The committee was particularly emphatic in insisting that we, being very much committed to the European project, should have full access to whatever benefits accrue and become available throughout the European Union. It is vital that in any future discussions any opt-outs that we might feel it necessary to indulge in should not become part of a cherry-picking exercise which might ultimately lead to this country being disadvantaged in any aspect of our entitlements under EU law either proposed or existing. I commend the report to the House and welcome the Minister of State at the Department of the Taoiseach with responsibility for European affairs, who is in the House to give his response.

The first point which should be made is that the proposals for improved efficiency and competitiveness in residential mortgage markets are, as Deputy Durkan mentioned, in a general sense very welcome because consumers will benefit. The manner in which these proposals are being handled demonstrates that the mythology propagated by Libertas and a number of other europhobic organisations in this country about how European law is made, and the particular suggestion that European lawmaking is a closed shop, is absolutely false. Nothing could demonstrate more objectively just how false those assertions are.

Another point which should be made is that the extraordinary step-by-step approach adopted by the European Commission in the matter gives lie to the suggestion that somehow or another European laws are rammed through without any kind of discussion, consideration or democratic input. Nothing could be more democratic than the approaches being adopted here.

Deputy Durkan and his committee have made a very valuable contribution and not just in terms of the national discussion on this matter. They have used the Barroso initiative to make a specific input into European-wide consideration of this issue particularly welcome. This must be put on the record of this House because we have had more mendacious and inaccurate statements about the process of European lawmaking than we have had on just about any other issue.

The White Paper on the integration of EU mortgage credit markets summarises the conclusions of a very comprehensive review on the functioning of the level of integration of EU mortgage markets. It presents a package of measures to improve the efficiency and competitiveness of EU residential mortgage markets. This packet of measures, when finally operational — we are some time before that date — will be of tremendous benefit to consumers and will increase and enhance consumers' rights.

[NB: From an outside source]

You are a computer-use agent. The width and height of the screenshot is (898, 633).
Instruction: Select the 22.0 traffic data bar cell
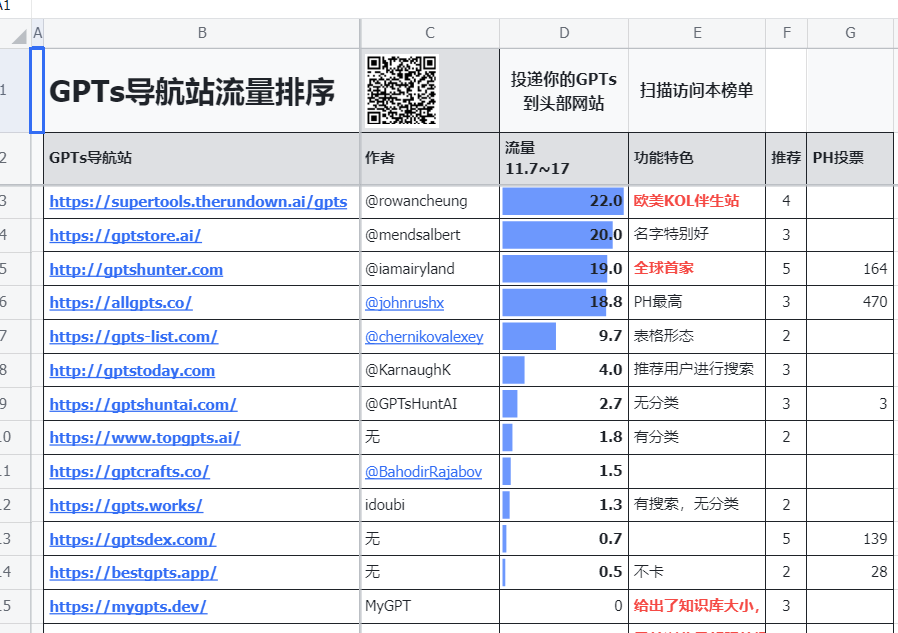coord(564,201)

The objectives of the White Paper are to facilitate cross-border supply and funding of mortgage credit. I agree with the well-made point by Deputy Durkan that this is not an end in itself but it should be part of a step to improve competitiveness and consumer choice. It will increase product diversity, improve consumer confidence and facilitate consumer mobility, which are the objectives of the proposition.

The White Paper states that in 2008 the Commission is to investigate the following issues and assess the costs and benefits of different policy options available to it in its efforts to tackle each issue. The point must be made that the European Commission has broken down all the different elements and is stress-testing them. It is putting each of them before committees made up of representatives of member state governments, interested parties and national parliaments. It gives lie to the suggestion often made in this State that, somehow or other, European law is plucked from the atmosphere and imposed on member states. Nothing is further from the truth, and it is time we began to nail those particular lies in this country. The issues are inimical to our interest and run counter to the facts. The public in a democracy is always entitled to unadorned facts.

I compliment Deputy Durkan and his committee, which has struggled long and hard with this White Paper, which is difficult to read. They have put much time into it and their effort has been largely ignored. I hope that in particular the national broadcaster will tonight put some effort into redressing the balance of these issues and give the committee and its extraordinary work some airtime.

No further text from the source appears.